Checkpoint1: Pipelined MIPS150

Checkpoint1: Pipelined MIPS150

Introduction

The first step of the project will be to implement a 3 stage pipelined MIPS. This MIPS will be used to coordinate the functionality of the entire project. A high level overview of the final system can be seen below.

Each of the four checkpoints is indicated as follows.

The first checkpoint is colored purple, this includes the MIPS150 processor communicating through the UART interface developed in lab 5.
The second checkpoint is colored yellow, and will include implementing an Ethernet transmitter and receiver.
The third checkpoint is colored red, and will consist of implementing a data and instruction cache, as well as interfacing with off chip DRAM.
The final checkpoint is colored green, and will consist of implementing an accelerated 2D graphics engine.

The ISA

The MIPS150 processor implements a useful subset of the entire MIPS instruction set architecture.

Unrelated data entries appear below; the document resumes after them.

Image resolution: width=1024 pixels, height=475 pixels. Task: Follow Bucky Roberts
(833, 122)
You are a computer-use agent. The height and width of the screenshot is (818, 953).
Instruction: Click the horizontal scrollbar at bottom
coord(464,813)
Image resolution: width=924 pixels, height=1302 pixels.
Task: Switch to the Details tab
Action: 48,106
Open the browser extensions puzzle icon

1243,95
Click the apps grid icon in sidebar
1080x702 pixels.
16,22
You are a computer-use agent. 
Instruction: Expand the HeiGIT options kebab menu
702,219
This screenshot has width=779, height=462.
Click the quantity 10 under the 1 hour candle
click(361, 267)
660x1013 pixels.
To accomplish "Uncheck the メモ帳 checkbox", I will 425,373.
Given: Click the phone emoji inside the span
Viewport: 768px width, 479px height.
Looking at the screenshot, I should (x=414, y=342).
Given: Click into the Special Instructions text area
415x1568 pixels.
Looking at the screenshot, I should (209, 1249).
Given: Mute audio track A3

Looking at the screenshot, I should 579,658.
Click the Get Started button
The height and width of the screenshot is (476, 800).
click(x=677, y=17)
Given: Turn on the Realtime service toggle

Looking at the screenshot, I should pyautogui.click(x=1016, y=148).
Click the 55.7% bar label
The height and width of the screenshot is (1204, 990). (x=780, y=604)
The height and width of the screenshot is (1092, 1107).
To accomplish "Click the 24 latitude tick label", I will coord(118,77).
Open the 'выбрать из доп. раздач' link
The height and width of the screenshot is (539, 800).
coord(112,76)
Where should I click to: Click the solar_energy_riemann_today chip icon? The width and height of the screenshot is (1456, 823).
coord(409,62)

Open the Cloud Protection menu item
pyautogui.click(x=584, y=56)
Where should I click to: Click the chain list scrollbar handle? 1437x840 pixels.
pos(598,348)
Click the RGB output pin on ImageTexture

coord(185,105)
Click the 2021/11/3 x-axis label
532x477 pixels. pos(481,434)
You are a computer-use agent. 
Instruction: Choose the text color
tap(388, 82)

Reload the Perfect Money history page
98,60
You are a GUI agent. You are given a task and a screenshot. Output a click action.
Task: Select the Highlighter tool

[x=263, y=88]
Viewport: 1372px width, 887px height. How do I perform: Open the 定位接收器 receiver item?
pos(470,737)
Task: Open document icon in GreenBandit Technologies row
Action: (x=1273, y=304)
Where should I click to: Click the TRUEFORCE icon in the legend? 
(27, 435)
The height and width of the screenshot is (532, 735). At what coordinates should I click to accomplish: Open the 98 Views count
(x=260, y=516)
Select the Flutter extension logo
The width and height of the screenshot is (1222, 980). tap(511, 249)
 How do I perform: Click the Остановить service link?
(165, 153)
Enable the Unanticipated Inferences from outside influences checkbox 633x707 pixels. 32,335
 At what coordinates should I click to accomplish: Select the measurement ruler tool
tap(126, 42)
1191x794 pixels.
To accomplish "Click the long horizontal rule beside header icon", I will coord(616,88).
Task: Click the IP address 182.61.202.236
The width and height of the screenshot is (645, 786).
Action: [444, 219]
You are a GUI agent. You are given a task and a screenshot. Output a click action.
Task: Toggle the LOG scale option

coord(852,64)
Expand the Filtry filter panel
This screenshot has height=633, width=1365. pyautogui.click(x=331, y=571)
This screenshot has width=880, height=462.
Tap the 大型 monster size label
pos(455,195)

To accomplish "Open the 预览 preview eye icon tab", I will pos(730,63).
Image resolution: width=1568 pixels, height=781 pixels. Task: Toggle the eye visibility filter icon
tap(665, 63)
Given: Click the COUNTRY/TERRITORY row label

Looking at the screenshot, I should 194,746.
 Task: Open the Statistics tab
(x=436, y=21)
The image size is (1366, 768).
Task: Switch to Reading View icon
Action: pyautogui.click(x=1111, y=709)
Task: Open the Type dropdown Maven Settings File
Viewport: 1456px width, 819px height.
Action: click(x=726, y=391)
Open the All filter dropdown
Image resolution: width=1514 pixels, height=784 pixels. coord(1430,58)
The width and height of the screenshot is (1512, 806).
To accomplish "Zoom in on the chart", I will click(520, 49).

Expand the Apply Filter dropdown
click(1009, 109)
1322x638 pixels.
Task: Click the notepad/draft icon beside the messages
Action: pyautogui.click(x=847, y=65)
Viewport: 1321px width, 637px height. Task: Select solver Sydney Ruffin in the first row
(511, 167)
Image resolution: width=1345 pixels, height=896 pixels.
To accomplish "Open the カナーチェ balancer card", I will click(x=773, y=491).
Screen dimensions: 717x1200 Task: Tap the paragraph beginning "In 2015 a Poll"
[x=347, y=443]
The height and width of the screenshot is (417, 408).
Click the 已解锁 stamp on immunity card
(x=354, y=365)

Examples of what is not included are divide and multiple instructions, trap and exception instructions, coprocessor instructions, and floating point instructions. The entire MIPS150 encoding for the instruction set architecture is documented in the table below.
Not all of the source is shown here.